Imagine having to decide a young boy’s fate who is accused of murder in the first degree. This is the case in “Twelve Angry Men”, the prize-winning drama written by Reginald Rose. Some jurors address relevant topics, while others permit their personal “judgments” from thoroughly looking at the case. After hours of deliberation, the jurors reached the decision that the boy is not guilty, due to the fact of reasonable doubt. While few jurors are motivated by their respect and determination for the justice system, Juror 10 is motivated by his personal prejudice.
Juror 10 is clearly motivated by his prejudice. He uses his intolerance to determine his vote for the accused defendant. For instance, in the beginning of Act I, Juror 10 haphazardly said, “ Look at the kind of people they are, you know them,” (13) without even digging deep into the case. It is quite obvious that Juror 10 is generating an “opinion” of the defendant based on the color of his skin and his background. He does not refer to them as regular people, but as “they” and “them” on certain pages.
In the courtroom though, no juror is to have any judgments, they are supposed to bring the facts to the table, not their opinions. Juror 10’s outlook of the defendant is blinding him from thinking of any reasonable doubt. Further more, when Juror 10 said, “…I lived among em’ all my life, you can’t believe a word they say. You know that,” he yet again was referring to the defendant’s people as “em” and “they”. You can clearly infer that while Juror 10 was living amongst them, he must have experienced or witnessed situations which has caused him to have judgments on these specific people.
These same judgments he brings to the courtroom just add difficulty into solving the case. Following Juror 10’s views further, when Juror 5 was explaining how the person who did stab the father was un-experienced, but the defendant was indeed experienced and Juror 3 stated he didn’t believe it, Juror 10 responded with, “Neither do I. You’re giving us a lot of mumbo-jumbo. ” (56) His racist views of the one accused once again got in the way and made him think differently on what Juror 3 had said. Juror 10 didn’t even bother thinking the idea through!

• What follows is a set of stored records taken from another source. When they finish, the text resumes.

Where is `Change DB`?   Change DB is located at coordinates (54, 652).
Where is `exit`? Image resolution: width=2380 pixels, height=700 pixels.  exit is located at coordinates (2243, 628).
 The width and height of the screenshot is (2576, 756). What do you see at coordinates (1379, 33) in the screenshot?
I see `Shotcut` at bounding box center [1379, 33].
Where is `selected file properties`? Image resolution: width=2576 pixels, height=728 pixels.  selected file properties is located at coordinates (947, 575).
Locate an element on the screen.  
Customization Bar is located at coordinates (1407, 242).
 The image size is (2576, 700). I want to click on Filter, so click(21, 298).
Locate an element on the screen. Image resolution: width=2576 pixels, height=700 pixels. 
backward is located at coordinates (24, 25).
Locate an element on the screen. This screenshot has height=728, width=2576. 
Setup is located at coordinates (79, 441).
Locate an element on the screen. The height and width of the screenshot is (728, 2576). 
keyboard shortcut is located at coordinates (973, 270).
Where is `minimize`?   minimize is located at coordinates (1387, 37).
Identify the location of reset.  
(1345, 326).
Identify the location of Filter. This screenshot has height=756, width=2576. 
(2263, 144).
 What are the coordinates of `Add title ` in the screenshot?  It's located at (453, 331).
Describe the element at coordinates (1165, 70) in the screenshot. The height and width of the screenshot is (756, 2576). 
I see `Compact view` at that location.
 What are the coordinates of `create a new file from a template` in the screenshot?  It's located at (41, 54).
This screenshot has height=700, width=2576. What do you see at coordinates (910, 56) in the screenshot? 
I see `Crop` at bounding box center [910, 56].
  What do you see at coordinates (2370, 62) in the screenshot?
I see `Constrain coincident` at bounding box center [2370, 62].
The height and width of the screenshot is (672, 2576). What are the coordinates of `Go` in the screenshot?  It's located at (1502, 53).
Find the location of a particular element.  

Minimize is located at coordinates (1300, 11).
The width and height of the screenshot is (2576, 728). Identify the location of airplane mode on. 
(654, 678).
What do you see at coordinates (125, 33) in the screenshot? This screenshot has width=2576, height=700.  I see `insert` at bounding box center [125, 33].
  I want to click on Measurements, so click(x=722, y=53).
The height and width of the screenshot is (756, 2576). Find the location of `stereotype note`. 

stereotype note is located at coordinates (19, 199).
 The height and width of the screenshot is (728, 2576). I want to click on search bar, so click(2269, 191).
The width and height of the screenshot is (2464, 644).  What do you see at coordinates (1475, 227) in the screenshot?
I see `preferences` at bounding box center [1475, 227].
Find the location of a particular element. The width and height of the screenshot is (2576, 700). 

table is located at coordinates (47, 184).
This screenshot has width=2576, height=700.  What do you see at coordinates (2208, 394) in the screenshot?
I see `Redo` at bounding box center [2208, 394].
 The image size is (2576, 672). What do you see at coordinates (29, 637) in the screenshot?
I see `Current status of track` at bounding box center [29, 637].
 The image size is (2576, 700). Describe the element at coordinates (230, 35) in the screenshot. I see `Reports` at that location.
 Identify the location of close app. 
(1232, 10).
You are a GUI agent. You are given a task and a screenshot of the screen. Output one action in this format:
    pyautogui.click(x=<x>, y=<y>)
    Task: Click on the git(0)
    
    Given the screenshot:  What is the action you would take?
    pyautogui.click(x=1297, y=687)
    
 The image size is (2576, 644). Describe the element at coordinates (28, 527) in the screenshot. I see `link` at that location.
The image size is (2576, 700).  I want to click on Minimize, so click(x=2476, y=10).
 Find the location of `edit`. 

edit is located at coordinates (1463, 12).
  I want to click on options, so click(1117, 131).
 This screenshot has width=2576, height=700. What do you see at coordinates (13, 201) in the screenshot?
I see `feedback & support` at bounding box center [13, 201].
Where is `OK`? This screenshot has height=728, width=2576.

A reasonable person would have at least deliberated instead of just shutting down the thought completely. In addition to that thought, as the other jurors are realizing that there is reasonable doubt and changing their votes from guilty to not guilty, Juror 10’s temper begins to rise. His reaction to the other jurors for not agreeing with his opinion results to him throwing a rampage. He ends up screaming at the top of his lungs and thinking of everything he can possibly say to make the rest of the jurors side with him. But the only response he receives from the jurors is as they turn away from him in disgust.
After Juror 10 gets his racist opinions across, he realizes he simply cannot win this fight. His judgmental views of the defendant blocked any potential thought Juror 10 would have had if he went in to the courtroom with an open mind. Juror 10 stands out to the reader for his extreme prejudice look at the defendant and his culture. With out giving the case a glance, he already created an unchangeable opinion. From his view, Juror 10 doesn’t think of “them” as regular people, but as these animals who get away with every crime they commit.
Also his extremely prejudiced opinions made him resistant from “separating the facts from the fancy. ” One of the largest issues in our justice system is when jurors already have generated an opinion on the defendant, where as Juror 10 clearly did, which then causes the final vote to be affected. All in all, if the members of the court went into the jury room with an open mind we would most likely have more proved innocent cases in today’s society. It has been at least 60 years since the drama “Twelve Angry Men” was written. And even today, do we really believe all men and women were created equal?